AFI KLM E&M s’est donc lancée dans l’aventure à l’été 2017, ce qui n’a pas été de tout repos comme le rappelle Yan Müntz : « Ce projet a nécessité tout un programme d’investissement conséquent en moyens industriels lourds [le montant total est estimé entre six et sept millions d’euros, NDLR]. Il a fallu réaménager l’espace au sein du bâtiment Helios pour pouvoir les accueillir. » Près de 800 m² ont ainsi été dégagés pour le plateau FSM, qui a été situé en face de l’entrée du bâtiment et au plus près des cabines de lavage et de ponçage, de façon à limiter au maximum les mouvements de ces sous-ensembles de plus de trois mètres de diamètre au sein du bâtiment. Une cabine de sablage est aussi en cours d’installation, pour une mise en service en avril.
Il a fallu trouver 800 m² supplémentaires pour le stockage des pièces. AFI KLM E&M a donc décidé de construire un nouveau hangar de près de 3 000 m² qui accueillera les stocks FSM, ainsi que ceux des autres plateaux qui étaient jusque-là contenus à l’intérieur du bâtiment principal. Le chantier s’achèvera en juillet, précise Sébastien Flin.
Mixage des compétences
« Et puis, il y a tout le volet humain, pour identifier des techniciens et les faire monter en compétences, continue Yan Müntz. L’activité moteur n’ayant pas forcément les capacités en réparation de composites pour effectuer les opérations sur les FSM et l’activité Aérostructures étant par définition plutôt portée sur le sujet, il a été décidé de faire des équipes mixtes avec des techniciens de deux activités. »
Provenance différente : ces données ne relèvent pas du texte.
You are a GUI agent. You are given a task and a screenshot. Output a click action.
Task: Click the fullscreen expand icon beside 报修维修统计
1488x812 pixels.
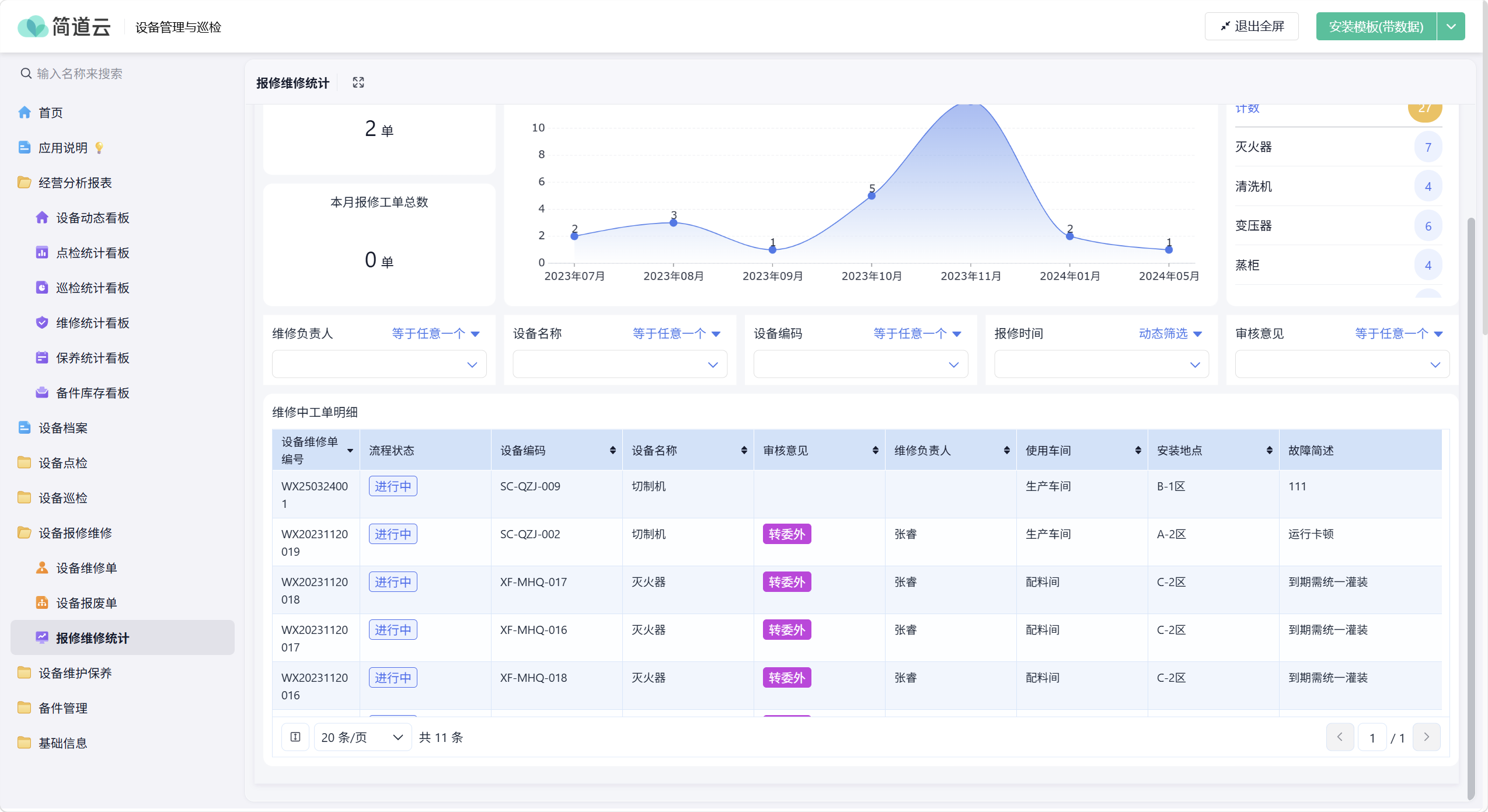358,83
Les premiers techniciens ont été recrutés chez Helios à partir de juin 2018 sur la base du volontariat. Ils ont alors été mis en immersion au sein de l’activité Moteurs avec leurs nouveaux collègues afin de se familiariser avec les équipements traités. Un programme de formation a ensuite été mis en place avec GE Aviation, avec l’envoi de l’ensemble des techniciens au Pays de Galles pendant deux semaines pour travailler sur les opérations de maintenance du FSM, l’outillage ou encore la documentation.
L’activité a finalement débuté sur le plateau FSM au mois de novembre 2018, après l’installation de la zone de travail ainsi que l’arrivée de la première partie de l’équipe et des outillages. Deux premiers carters sont arrivés dès octobre pour permettre aux équipes de se faire la main, de tester les processus et de roder les fonctionnements.
Une cabine de sablage sera installée d’ici avril pour permettre des inspections plus poussée. © L. Barnier / Le Journal de l’Aviation – tous droits réservés
Mise en place du plateau
Les effectifs sont aujourd’hui de douze techniciens. Cinq viennent des moteurs, cinq d’Helios et deux de l’externe, précise Sylvain Mounissamy. Chaque équipe de six personnes est encadrée par un manager, qui s’occupe aussi d’un autre groupe au sein d’un plateau adjacent en charge des inverseurs de poussée. L’activité fonctionne ainsi en 2/8. Le nombre de techniciens devrait monter à seize « le plus rapidement possible » avec des recrutements encore en cours, dont certains en externe. Et la cible finale est de 24 personnes, sur un bâtiment Helios qui compte déjà 250 personnes. Il faut y ajouter l’apport de deux agents du bureau technique et d’un logisticien.
La mise en place de ce projet s’est faite en collaboration avec la société de conseil Accelean, déjà présente depuis deux ans chez Helios pour l’amélioration de la performance opérationnelle. Il a notamment aidé à déterminer la manière de piloter le chantier en collaboration avec les managers des deux équipes. Et Accelean a contribué à mettre en place le volet « conduite du changement », qui correspondait « à la volonté de profiter de ce chantier pour revoir nos modes d’organisation avec la mise en place d’une structure plus légère et efficace », précise enfin Yan Müntz.